Looking Back at Past Seattle Mariners Most Valuable Player Winners
To the shock of a seldom few, New York Yankees star center fielder Aaron Judge was named the American League Most Valuable Player by the Baseball Writers' Association of America on Thursday.
Judge was a unanimous winner, earning all 30 first-place votes.
Seattle Mariners catcher Cal Raleigh was among the vote-getters, earning 12 MVP points and finishing 12th overall in MVP voting. But the number of Mariners Most Valuable Player winners remains at two.
Granted, it's a good pair: 2016 Hall of Famer Ken Griffey Jr. and possible 2025 Hall of Famer Ichiro Suzuki.
Griffey Jr. won the award in 1997 and Suzuki won in 2001.
Here's a break down of the two MVP seasons put together by the pair of Seattle legends:
Ken Griffey Jr., 1997
Griffey Jr. had placed in the top five of MVP voting three times before 1997, including a runner-up finish in 1994.
Griffey Jr. finally was recognized as the best player in the AL in '97. He had a .304 batting average with 56 home runs and 147 RBIs. He had an OPS of 1.028, the second-highest single-season total of his career.
Ichiro Suzuki, 2001
Suzuki came to America in 2001 at 27 years-old after playing nine years in Japan's Nippon Professional Baseball with the Orix Buffaloes (then Blue Wave).
Suzuki instantly became one of the best players in the game. He hit .350 with eight home runs and 69 RBIs and also stole 56 bases.
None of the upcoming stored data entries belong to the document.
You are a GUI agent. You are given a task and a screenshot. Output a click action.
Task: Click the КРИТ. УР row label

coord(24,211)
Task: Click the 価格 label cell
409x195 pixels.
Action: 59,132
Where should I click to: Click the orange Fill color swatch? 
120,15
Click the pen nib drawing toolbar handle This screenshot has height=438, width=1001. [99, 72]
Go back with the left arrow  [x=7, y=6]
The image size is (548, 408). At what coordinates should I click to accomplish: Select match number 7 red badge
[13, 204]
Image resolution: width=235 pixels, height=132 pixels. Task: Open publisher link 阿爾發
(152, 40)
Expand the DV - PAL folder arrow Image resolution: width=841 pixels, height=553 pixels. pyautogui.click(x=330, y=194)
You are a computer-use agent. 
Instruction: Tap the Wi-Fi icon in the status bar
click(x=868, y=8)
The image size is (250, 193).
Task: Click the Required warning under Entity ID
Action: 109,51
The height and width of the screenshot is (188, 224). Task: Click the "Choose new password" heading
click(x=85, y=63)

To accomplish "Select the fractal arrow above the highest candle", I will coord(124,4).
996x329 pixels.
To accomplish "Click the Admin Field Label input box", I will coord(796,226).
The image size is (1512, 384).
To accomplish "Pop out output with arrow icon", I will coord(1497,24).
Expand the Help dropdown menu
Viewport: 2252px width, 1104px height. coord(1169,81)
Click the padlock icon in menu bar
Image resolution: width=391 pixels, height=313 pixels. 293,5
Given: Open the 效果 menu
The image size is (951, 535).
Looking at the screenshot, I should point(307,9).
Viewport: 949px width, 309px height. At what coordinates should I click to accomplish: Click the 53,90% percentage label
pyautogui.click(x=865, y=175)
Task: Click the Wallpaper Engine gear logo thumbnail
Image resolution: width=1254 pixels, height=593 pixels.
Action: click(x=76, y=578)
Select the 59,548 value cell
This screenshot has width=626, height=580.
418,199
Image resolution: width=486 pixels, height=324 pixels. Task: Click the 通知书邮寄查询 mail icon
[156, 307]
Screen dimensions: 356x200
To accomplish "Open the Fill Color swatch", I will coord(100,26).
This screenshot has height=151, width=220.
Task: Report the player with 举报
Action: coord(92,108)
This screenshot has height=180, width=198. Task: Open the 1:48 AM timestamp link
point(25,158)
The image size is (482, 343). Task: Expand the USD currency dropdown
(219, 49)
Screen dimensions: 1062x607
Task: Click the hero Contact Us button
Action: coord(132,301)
He also won AL Rookie of the Year on top of MVP honors. Suzuki's first season in the majors was the last time the Mariners made the playoffs before breaking the drought in 2022.
Suzuki was just the second player ever to win Rookie of the Year and MVP in the same season and was the first Japanese-born player to win an MVP in MLB history.
Griffey Jr. is one of two players in franchise history, along with Edgar Martinez, to have his jersey number retired by Seattle.
The general rule in the organization is players need to be inducted in the Hall of Fame to have their jersey retired.
Suzuki is on his first Hall of Fame ballot for the 2025 class. If he gets inducted, his jersey number might join Martinez's and Griffey Jr.'s in the stands past the left-center field corner.